Il cliente prosegue, attratto da un suono lontano. Ma il corridoio si biforca, le ombre si moltiplicano, i cartelli si contraddicono. È entrato nel labirinto della valutazione (Consideration). Qui il cliente cerca informazioni, confronta, analizza. È la fase in cui chiede: Perché dovrei scegliere te e non un altro? Se trova solo muri vuoti, siti poco chiari, offerte contraddittorie, l’esperienza si trasforma in smarrimento. Le recensioni diventano spettri urlanti, i competitor come voci che lo chiamano dall’oscurità. Ogni brand che non illumina questa fase condanna il cliente a perdersi tra mille alternative.
Ecco la soglia. Una porta con la maniglia fredda come il metallo di una lama. È qui che il cliente sceglie: comprare o voltarsi indietro.
Si trova davanti all’orrore della porta ghiacciata: la porta dell’acquisto (Decision)! Ma il brand non è pronto. Il sito non funziona, il pagamento è complicato, le condizioni poco chiare. E allora la porta diventa trappola: il cliente la apre con fatica, trova solo ostacoli e abbandona la stanza. Un acquisto perso non è solo una vendita mancata: è una ferita profonda nella fiducia.
Chi riesce a entrare oltre la porta si trova in una sala spoglia, polverosa, dimenticata. Nessuno lo accoglie. Nessun messaggio post-vendita, nessuna attenzione, nessuna cura. Il cliente resta solo, come un sopravvissuto in un film horror che attende invano aiuto. E qui la tragedia: un cliente non seguito, non coccolato, diventa terreno fertile per i competitor, diventa preda della Stanza Vuota, la stanza della Fidelizzazione (Retention). Fugge via, e il brand perde non solo una relazione, ma anche il futuro che poteva nascere da essa.
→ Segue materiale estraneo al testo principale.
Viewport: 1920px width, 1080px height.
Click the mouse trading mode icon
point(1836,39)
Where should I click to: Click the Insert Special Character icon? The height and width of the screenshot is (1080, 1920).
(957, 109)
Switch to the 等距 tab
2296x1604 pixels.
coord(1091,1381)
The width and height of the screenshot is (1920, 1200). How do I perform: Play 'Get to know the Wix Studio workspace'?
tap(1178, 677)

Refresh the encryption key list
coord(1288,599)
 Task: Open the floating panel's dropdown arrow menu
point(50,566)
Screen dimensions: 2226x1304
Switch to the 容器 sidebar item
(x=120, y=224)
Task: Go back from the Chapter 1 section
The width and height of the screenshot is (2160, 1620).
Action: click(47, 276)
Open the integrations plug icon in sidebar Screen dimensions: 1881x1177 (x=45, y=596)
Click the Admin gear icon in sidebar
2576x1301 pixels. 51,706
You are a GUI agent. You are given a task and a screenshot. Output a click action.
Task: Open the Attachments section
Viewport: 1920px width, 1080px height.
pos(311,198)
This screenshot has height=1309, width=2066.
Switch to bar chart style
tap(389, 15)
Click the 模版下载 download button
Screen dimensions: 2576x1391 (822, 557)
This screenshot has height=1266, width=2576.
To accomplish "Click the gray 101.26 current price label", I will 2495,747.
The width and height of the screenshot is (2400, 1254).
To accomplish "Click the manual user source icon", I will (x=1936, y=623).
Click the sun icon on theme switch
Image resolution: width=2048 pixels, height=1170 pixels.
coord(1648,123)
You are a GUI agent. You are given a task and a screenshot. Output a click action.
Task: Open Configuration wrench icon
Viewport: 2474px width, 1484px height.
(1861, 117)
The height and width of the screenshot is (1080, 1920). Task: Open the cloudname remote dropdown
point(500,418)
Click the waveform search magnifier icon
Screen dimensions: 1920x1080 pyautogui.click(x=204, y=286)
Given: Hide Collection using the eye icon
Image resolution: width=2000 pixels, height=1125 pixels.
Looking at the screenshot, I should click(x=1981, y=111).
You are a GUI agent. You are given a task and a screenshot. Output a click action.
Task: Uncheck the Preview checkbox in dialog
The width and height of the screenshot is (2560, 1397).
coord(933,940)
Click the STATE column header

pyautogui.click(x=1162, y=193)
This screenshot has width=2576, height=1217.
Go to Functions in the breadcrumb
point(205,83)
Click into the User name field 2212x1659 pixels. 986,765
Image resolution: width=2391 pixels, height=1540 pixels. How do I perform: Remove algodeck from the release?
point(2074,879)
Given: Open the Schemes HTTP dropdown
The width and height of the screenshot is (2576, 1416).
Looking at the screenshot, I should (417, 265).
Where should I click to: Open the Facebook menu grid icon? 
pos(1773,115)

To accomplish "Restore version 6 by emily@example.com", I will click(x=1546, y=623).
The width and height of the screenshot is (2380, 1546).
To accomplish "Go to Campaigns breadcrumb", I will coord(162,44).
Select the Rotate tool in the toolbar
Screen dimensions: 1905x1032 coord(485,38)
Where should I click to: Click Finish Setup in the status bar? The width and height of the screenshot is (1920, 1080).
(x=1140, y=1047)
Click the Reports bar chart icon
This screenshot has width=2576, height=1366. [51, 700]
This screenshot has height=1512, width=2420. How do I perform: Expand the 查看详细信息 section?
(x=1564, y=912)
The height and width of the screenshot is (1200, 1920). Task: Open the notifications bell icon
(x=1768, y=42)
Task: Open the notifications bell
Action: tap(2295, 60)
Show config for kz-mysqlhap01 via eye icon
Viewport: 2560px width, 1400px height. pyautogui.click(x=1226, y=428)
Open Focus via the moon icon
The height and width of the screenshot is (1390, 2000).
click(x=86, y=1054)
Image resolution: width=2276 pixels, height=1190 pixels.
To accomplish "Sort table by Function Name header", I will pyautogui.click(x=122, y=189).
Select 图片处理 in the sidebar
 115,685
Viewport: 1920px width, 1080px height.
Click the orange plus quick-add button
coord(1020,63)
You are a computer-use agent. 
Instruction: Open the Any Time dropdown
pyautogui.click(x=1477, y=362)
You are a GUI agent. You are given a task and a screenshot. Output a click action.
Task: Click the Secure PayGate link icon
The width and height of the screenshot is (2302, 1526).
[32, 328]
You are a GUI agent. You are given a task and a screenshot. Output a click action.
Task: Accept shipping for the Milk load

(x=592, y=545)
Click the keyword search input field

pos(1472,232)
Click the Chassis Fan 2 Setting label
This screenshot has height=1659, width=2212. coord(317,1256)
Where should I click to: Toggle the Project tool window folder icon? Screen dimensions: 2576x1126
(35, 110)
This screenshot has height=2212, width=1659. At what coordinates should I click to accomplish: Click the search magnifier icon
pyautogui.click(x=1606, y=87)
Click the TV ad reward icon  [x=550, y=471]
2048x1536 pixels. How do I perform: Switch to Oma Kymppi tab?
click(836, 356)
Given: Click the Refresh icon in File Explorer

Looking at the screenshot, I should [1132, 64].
Alla fine del corridoio, l’ultima porta. Qui, in teoria, il cliente dovrebbe trasformarsi in ambasciatore, pronto a raccontare al mondo la sua esperienza positiva. Ma la stanza è vuota, il vento fischia tra pareti fredde e si avverte l’eco gelida della Promozione (Advocacy). Non c’è storytelling, non c’è engagement, non c’è alcuna leva per stimolare il passaparola. Il brand perde così la sua voce più potente: quella dei clienti stessi.
Il viaggio del cliente (Customer Journey) non è un esercizio teorico. È un film in cui ogni fase è una scena, ogni dettaglio può decidere il destino della storia. Se il percorso è chiaro, guidato, coerente, il cliente vive un’esperienza memorabile. Ma se è trascurato, si trasforma in un incubo degno di Dario Argento: corridoi senza uscita, ombre che confondono, silenzi che gelano il sangue.
Il vero orrore, nel marketing, non è perdere una vendita. È perdere la fiducia di chi aveva scelto di entrare nel tuo corridoio.